Se libérer du corps

Pendant sept longues semaines, j’ai souffert d’une sciatique qui m’a pourri la vie. Une douleur quasi permanente qui ne s’atténuait qu’avec la positon debout. Pour dire la vérité, seule la marche me faisait du bien. Aussi le soir je prenais de longues marches qui me procuraient somme toute une bonne fatigue tout en me faisant perdre quelques grammes…

Pendant tout ce temps, donc, mon corps vieillissant a manifesté quotidiennement sa présence en me rappelant que, que je le veuille ou non, je devais composer avec lui… Impossible pour moi d’oublier ce corps qui nuisait grandement à ma concentration et, par le fait même, à mes activités intellectuelles. Même la simple lecture d’un roman m’était devenu pénible… Puis, je me suis souvenu d’une citation que j’ai lue un jour sur le blogue de mon amie Chartrand St-Louis. Ce passage est tiré de l’ouvrage de la médiéviste Marie-Madeleine Davy intitulé Traversée en solitaire (Albin Michel, 1989). La voici :

« Un moment arrive où il convient d’exercer à son propre égard une extrême vigilance. Le corps se fatigue et cherche à monopoliser l’attention. Son désir vise à établir sa souveraineté et à réduire en esclavage le cavalier dont il est la monture. Toutefois, il réagit suivant l’attitude qu’on prend envers lui. Gâté tel un gamin capricieux, il se voudra monarque; traité avec gentillesse et humour, il puisera constamment en lui-même des énergies nouvelles. (…) Celui qui n’éprouve pas le goût de la culture, de l’écriture, des livres, de l’art – musique ou peinture – va saisir la seule évasion qui s’offre à lui : le souci et le soin exclusifs de son corps. »

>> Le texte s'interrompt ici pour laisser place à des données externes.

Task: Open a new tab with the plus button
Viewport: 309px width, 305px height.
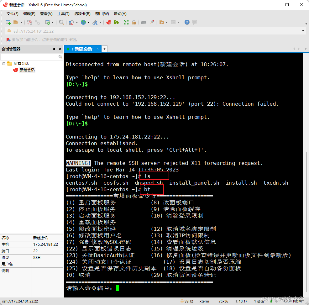Action: coord(105,49)
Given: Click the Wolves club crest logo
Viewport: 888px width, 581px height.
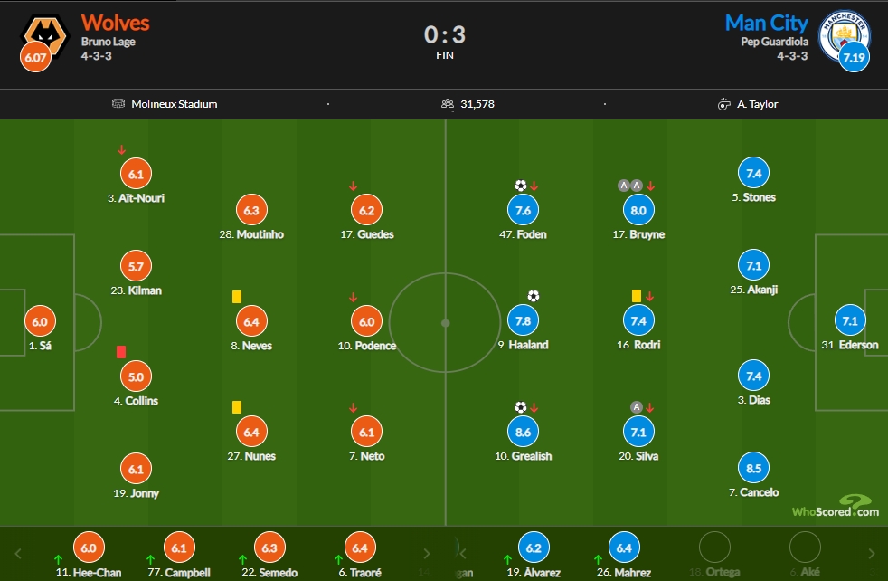Looking at the screenshot, I should click(44, 33).
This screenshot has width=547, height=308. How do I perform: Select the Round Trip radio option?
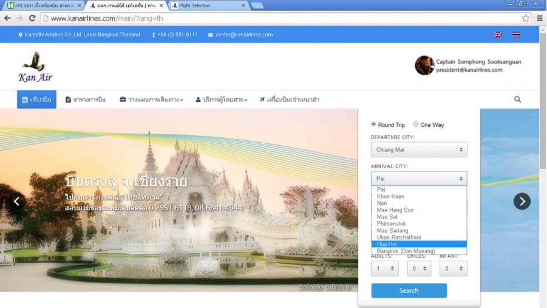[x=373, y=125]
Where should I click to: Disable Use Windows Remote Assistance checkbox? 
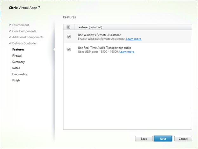click(x=69, y=37)
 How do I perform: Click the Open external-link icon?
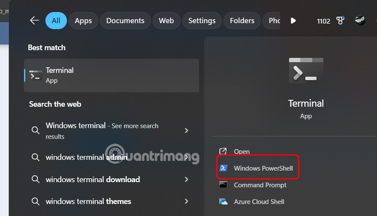[223, 151]
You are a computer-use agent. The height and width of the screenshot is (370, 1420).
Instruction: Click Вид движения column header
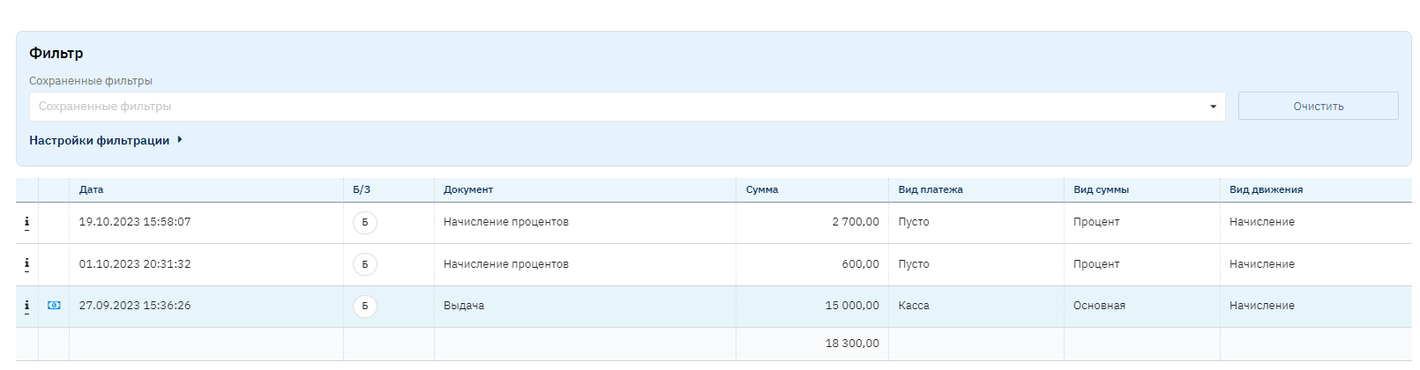[x=1266, y=189]
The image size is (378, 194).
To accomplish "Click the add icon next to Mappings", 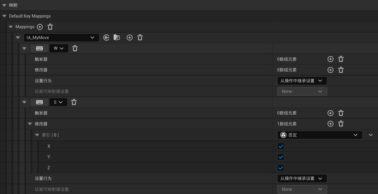I will (x=40, y=27).
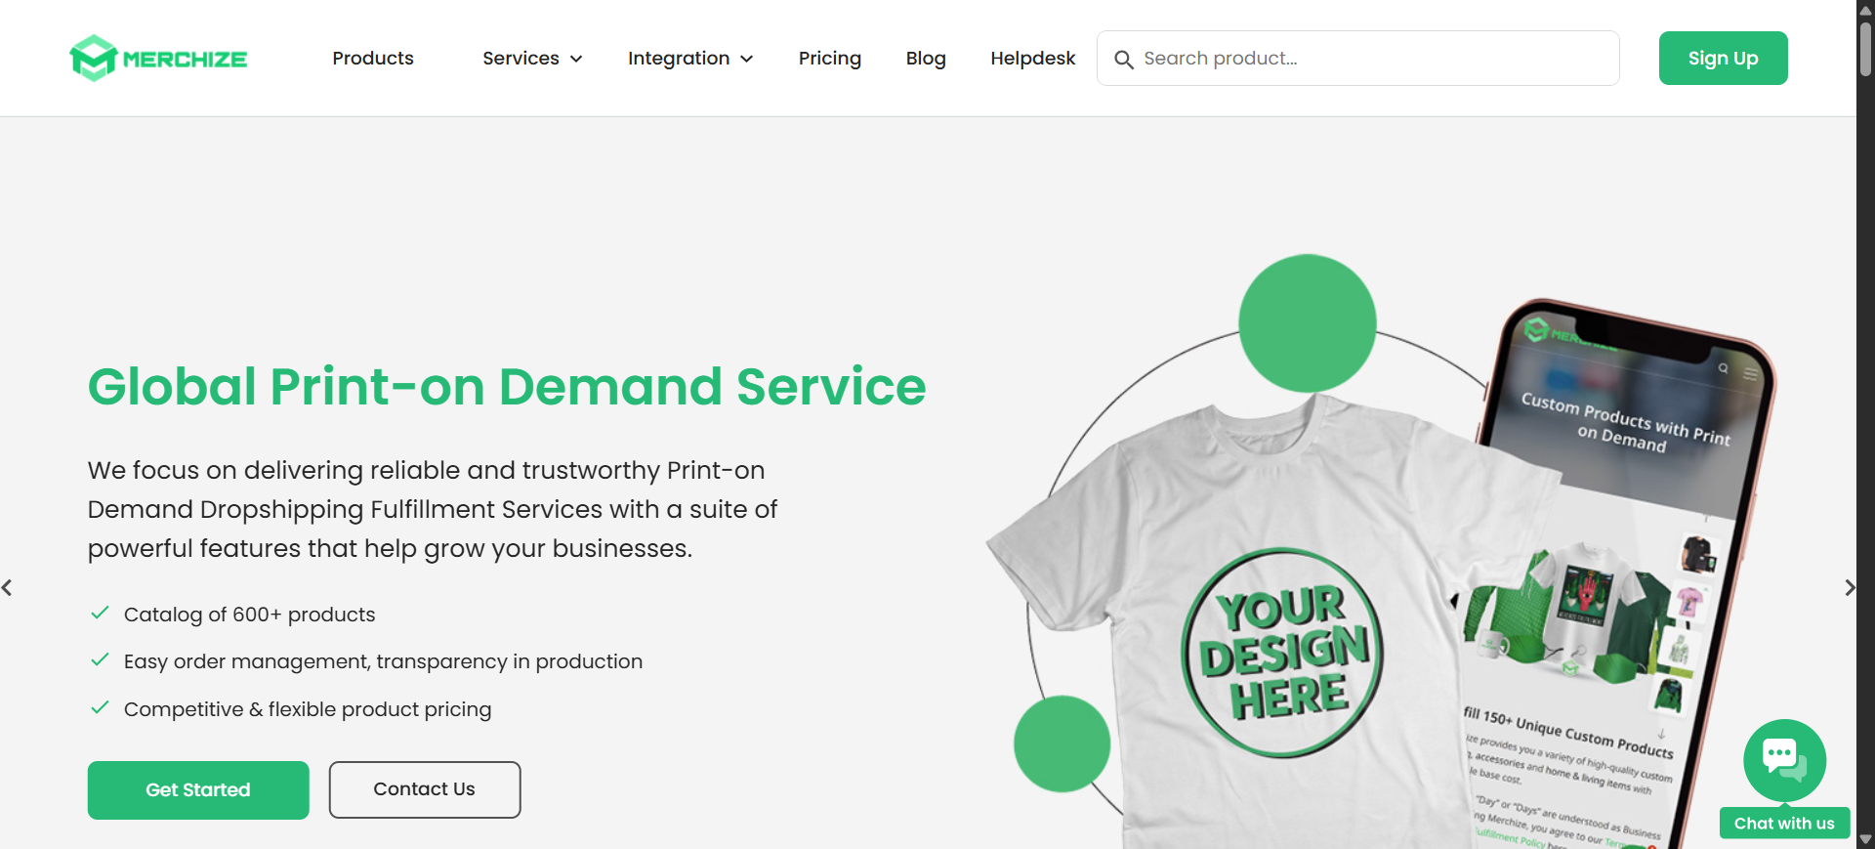Open the Products menu item
Viewport: 1875px width, 849px height.
tap(373, 59)
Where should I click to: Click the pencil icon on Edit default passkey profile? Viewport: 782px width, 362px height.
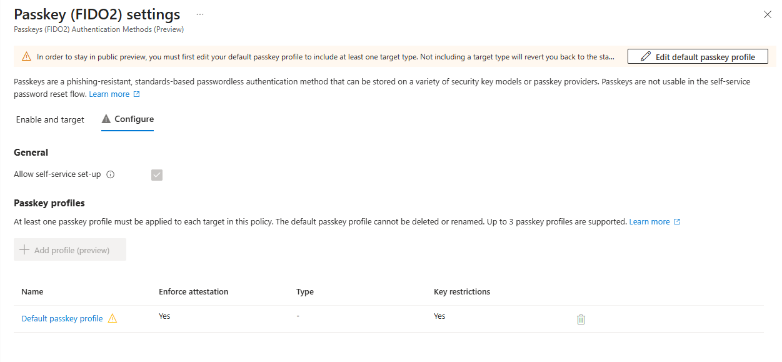tap(646, 56)
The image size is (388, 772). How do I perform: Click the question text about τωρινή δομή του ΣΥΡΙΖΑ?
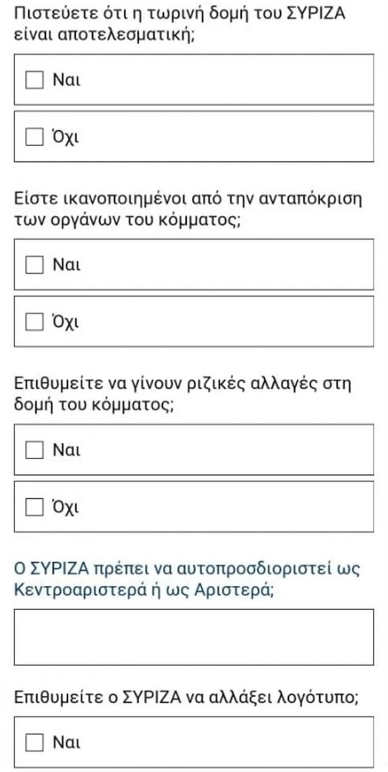pos(180,24)
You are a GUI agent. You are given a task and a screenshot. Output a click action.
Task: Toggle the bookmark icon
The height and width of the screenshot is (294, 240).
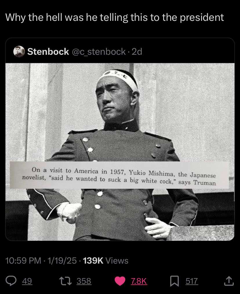click(174, 281)
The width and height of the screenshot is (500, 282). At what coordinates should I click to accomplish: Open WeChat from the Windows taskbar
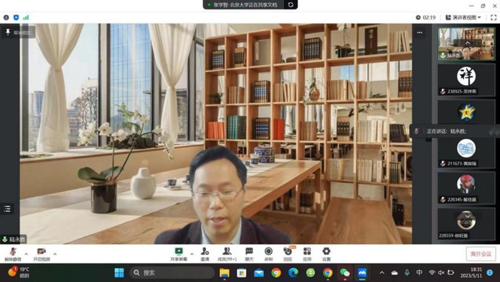(x=345, y=273)
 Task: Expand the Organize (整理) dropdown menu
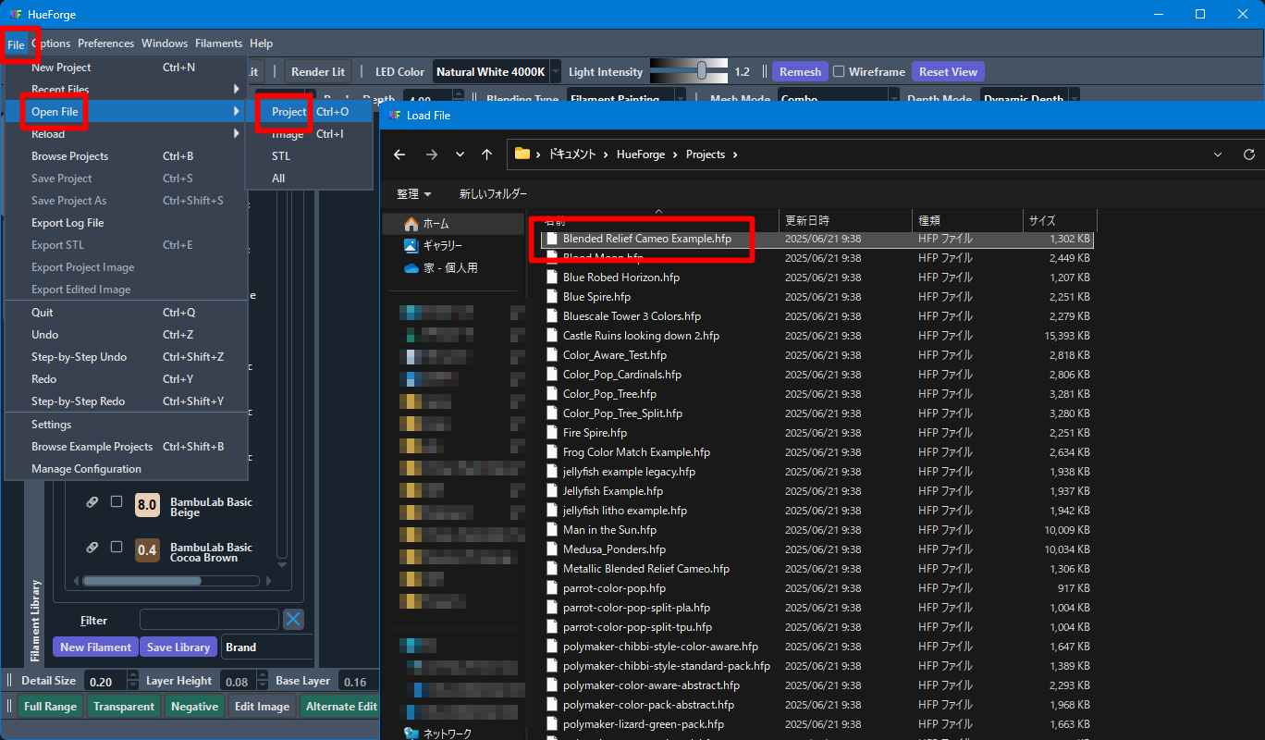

Comme vous vous en doutez, j’adhère pleinement aux propos tenus par cette dame qui nous rappelle que le corps ne devrait pas être une source de préoccupation, du moins pas au point de nous détourner de l’essentiel. Certes, le corps nous porte, et nous nous en soucions assez peu de lui tant qu’il joue son rôle. Mais la vieillesse, la maladie et les divers inconforts nous font trop souvent accorder une importance démesurée à ce corps au détriment de nos activités contemplatives ou créatives. Plus nous vieillissons, plus le corps prend de la place. Il faut donc faire en sorte qu’il se fasse oublier un peu… Toutefois, mettre ce principe en pratique peut s’avérer difficile. Pendant ces deux mois, avec cette douleur quasi permanente, je n’ai pu vaquer à mes activités, et j’en ai souffert autant que ma sciatique m’a fait souffrir…

Un jour viendra où le corps prendra toute la place dans notre vie. Alors, il ne nous restera plus qu’à mourir. Heureusement, le temps n’est pas venu : ma sciatique a disparu aussi miraculeusement qu’elle était apparue… Dieu merci.